THE WORLD OF THE VAMPIRES (1961) ***

It was kind of interesting to compare and contrast The World of the Vampires with the other Mexican Vampire movie I watched the other day, The Invasion of the Vampires.  Both manage to shake up the traditional vampire lore by making up their own weird rules, which is kind of ballsy and fun.  While the overall quality of Invasion was all over the place, it still managed to crank out a handful of striking and impressive visuals.  World, on the other hand, is more consistent in its approach and embraces the B-level production design (the familiar cobweb-strewn Churubusco Azteca Studios sets are trotted out yet again), which makes everything go down much smoother.

The evil Count Subotai (Guillermo Murray) rises from the grave and sacrifices a woman on his altar.  He then vows revenge on the Colman clan who originally killed him a hundred years ago.  He sets his sights on turning the latest Colman descendent, Leonor (Erna Martha Bauman, who was also in The Invasion of the Vampires) into a bloodsucker.  It’s then up to a scientist of music and the occult named Rudolph (Mauricio Garces) to stop the Count from putting the bite on her. 

Murray isn’t particularly great as the Count.  (He’s no German Robles, I’ll tell you that.)  He often looks perplexed and the giant cartoonish fangs they give him to wear don’t exactly help.  However, he looks at home playing weird skull-encrusted pianos and ordering around a bunch of zombies with Paper Mache faces, so he has that going for him.
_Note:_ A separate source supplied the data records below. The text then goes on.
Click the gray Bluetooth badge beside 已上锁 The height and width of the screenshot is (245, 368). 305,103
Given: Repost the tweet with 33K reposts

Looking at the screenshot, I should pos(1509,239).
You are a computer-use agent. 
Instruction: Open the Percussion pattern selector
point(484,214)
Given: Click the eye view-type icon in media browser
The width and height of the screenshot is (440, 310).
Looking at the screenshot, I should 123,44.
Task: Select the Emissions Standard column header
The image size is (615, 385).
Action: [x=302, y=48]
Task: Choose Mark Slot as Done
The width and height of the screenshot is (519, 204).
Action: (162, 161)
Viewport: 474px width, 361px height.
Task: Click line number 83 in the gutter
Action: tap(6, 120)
The most fun aspect of The World of the Vampires is how it incorporates music into the vampire legend.  The character of Rudolph is a great twist on the typical Van Helsing character.  Music is his forte, and he’s perfected a theory of how the particular arrangement of musical notes can affect his surroundings.  There’s a great scene where he attends a dinner party and plays a song that could “wake the dead” that ends with the Count mysteriously appearing in the living room.  Conversely, when he plays a song that vampires hate, it drives the big-eared, wild-eyed vampire minions mad.  Who needs holy water when you can just tickle the ivories? 

Another departure from the usual vampire lore is the fact that when you are bitten by a vampire, you turn into… a werewolf?!?  One way that the vampires keep with tradition is the fact that they can be killed with a stake through the heart.  You would think that knowing this, the Count wouldn’t have installed a giant pit filled with sharp stakes at the bottom, right in the middle of his lair.  I mean it was only a matter of time before someone slipped and was impaled by them.  I don’t know what they’re smoking down there south of the Rio Grande, but it is of the high-grade available-only-with-photo-I.D. variety.
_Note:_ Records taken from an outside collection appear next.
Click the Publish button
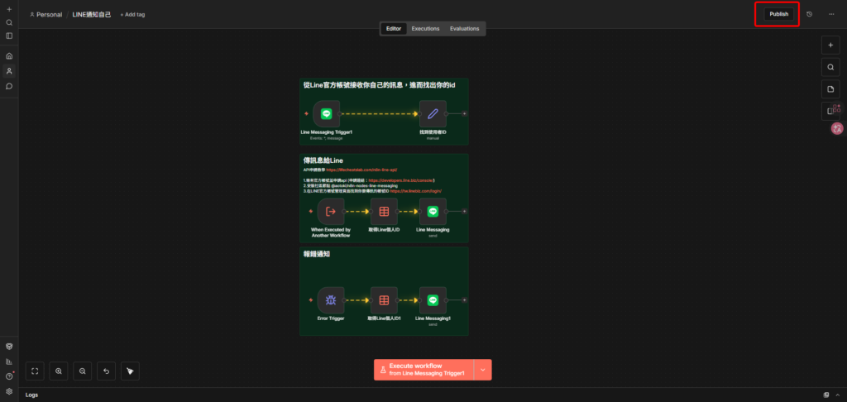Screen dimensions: 847x402 click(x=778, y=14)
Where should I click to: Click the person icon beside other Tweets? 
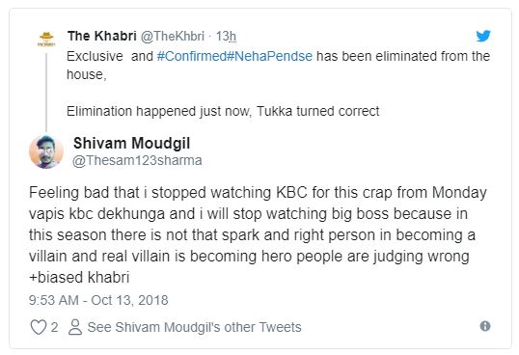pyautogui.click(x=75, y=327)
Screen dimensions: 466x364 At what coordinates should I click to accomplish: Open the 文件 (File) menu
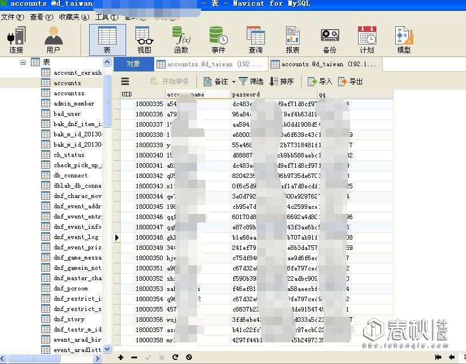12,17
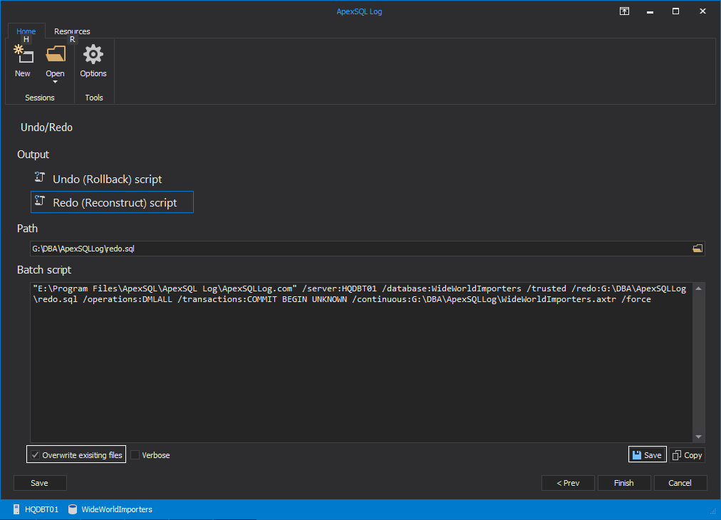Click the Finish button
The height and width of the screenshot is (520, 721).
(623, 482)
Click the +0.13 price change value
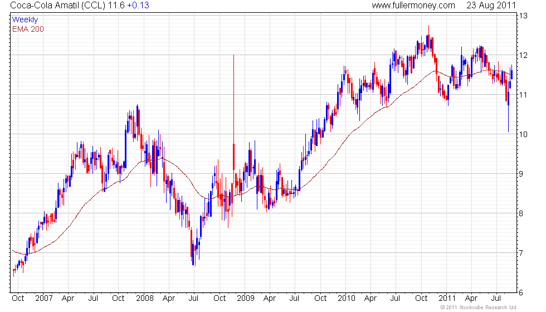 click(138, 6)
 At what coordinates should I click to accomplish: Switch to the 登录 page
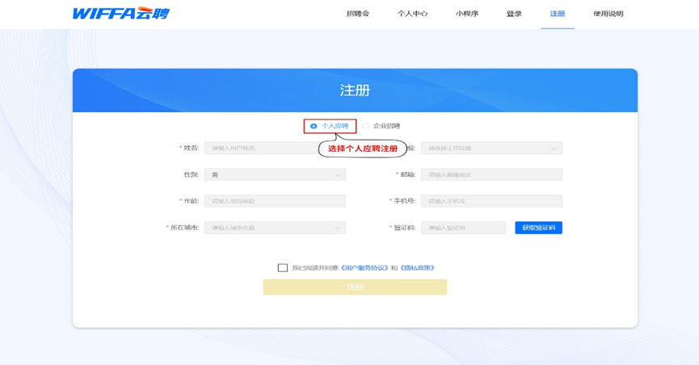(514, 14)
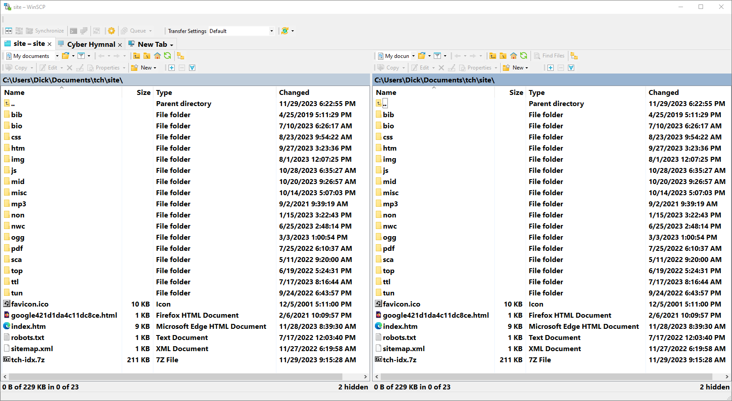This screenshot has height=401, width=732.
Task: Refresh the left panel directory listing
Action: (x=168, y=56)
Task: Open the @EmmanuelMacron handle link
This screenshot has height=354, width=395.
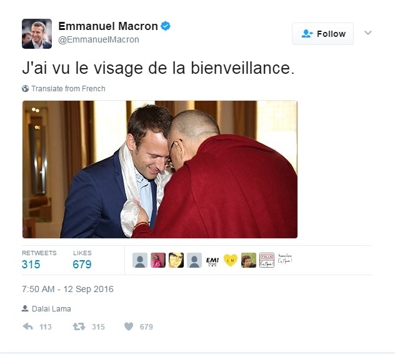Action: pyautogui.click(x=99, y=39)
Whereas there were moments in Invasion that felt like a Mario Bava movie, World is content to evoke the look of an old Universal horror programmer.  (The scenes with the vampire’s brides are clearly cribbing from the 1931 version of Dracula.)  Even with the crummy masks, shitty half-assed werewolves, and silly bats, it proves to be more engaging and fun, despite not reaching the atmospheric heights of The Invasion of the Vampires.  One thing is for sure, The World of the Vampires isn’t your typical tired old retread.